Morre Antonio Olinto


O Brasil perdeu hoje Antonio Olinto, o mais velho obá de Xangô do Ilê Axé Opo Afonjá, terreiro localizado em São Gonçalo do Retiro, em Salvador.

Olinto, que era escritor e membro da Academia Brasileira de Letras, morreu aos 90 anos, em casa, no Rio de Janeiro, de falência multipla dos órgãos.

Mineiro, ele era um dos últimos remanescentes do grupo de artistas e intelectuais brasileiros – integrado por Dorival Caymmi, Jorge Amado e Carybé – que seguia a religião de matriz africana no Brasil.
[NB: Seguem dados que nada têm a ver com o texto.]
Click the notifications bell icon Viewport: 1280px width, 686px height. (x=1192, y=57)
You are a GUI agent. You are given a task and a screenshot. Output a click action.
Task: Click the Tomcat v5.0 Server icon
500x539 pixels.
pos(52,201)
Todos eles eram membros do terreiro liderado por Mãe Stella de Oxossi, referência no culto afro no país.

Antonio Olinto foi adido cultural do Brasil na Nigéria, de 1962 a 1965.

Neste período documentou suas impressões da experiência no livro Brasileiros na África.

Também organizou exposição de artes plásticas sobre motivos afro-brasileiros e uma trilogia de contos.

A Casa da Água (Bloch, 1969); O Rei de Keto (Nórdica, 1980) e Trono de Vidro (Nórdica, 1987) foram traduzidos para 19 idiomas.